Le droit au procès équitable s’apprécie en fonction des règles de fond et de procédure applicables en l’espèce … ainsi que du contexte dans lesquelles lesdites règles trouvent à s’appliquer.
Ce contexte a été rappelé précédemment, il convient dès lors de s’y référer pour l’argumentation suivante.
Il s’agira, notamment, de tenir compte de l’argumentation présentée dans le cadre de la question prioritaire de constitutionnalité : le tribunal indépendant et impartial, établi par la loi exigé par l’article 6-1 ne saurait être le juge unique qui rend une ordonnance, en vertu d’une procédure dérogeant à la plupart des principes affirmés dans le livre préliminaire du code de justice administrative.

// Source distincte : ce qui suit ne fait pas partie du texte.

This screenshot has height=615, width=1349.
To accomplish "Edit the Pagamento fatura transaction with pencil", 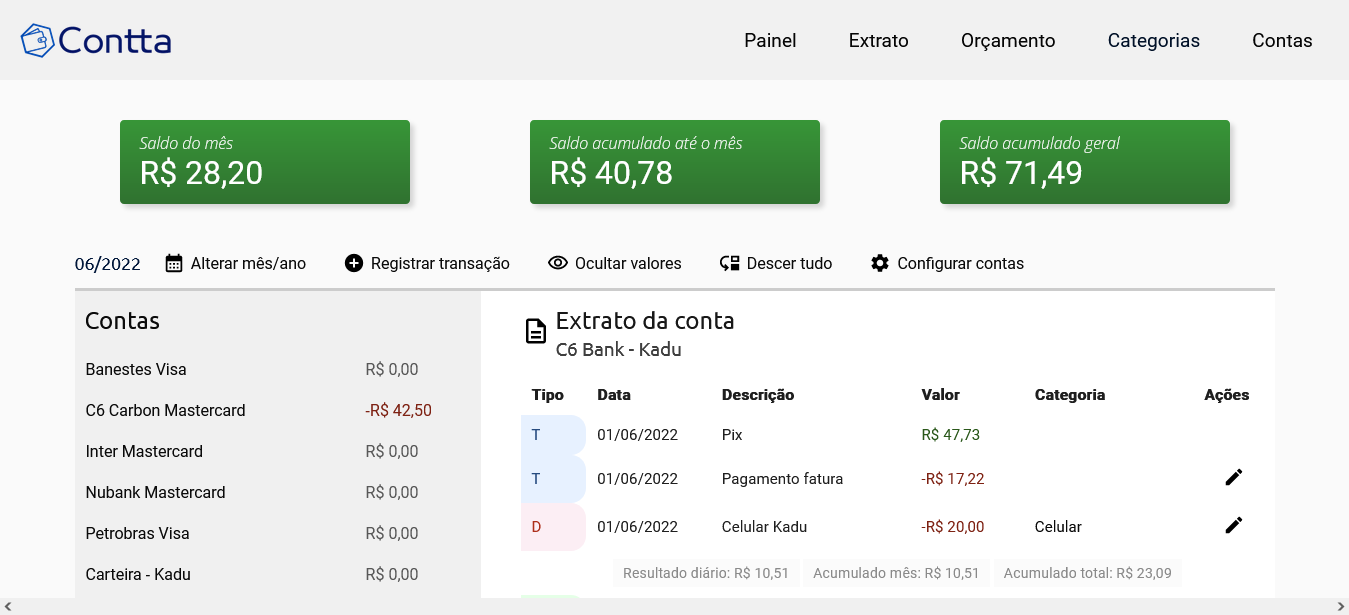I will [1234, 478].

Par ailleurs il convient de rappeler l’une des conséquences, pour le justiciable, de l’introduction du nouvel article R. 222-34 dans le code de justice administrative : il arrivera aux requérants de se voir opposer en appel, un rejet de leur requête par ordonnance, après que la juridiction de première instance ait elle-même statué sur leur demande par une ordonnance.
On entre dès lors dans un système où la requête peut être jugée, au fond, entièrement par voie d’ordonnance.
Ce système « d’ordonnance sur ordonnance » a été censuré, dans un premier temps, par la Cour européenne des droits de l’Homme. La haute cour avait considéré que la possibilité de débats publics, au moins une fois lors de l’examen des questions de fond (en 1ère instance ou en appel) était une garantie indispensable au regard des règles du procès équitable (CEDH 29 octobre 1991, Helmers contre Suède).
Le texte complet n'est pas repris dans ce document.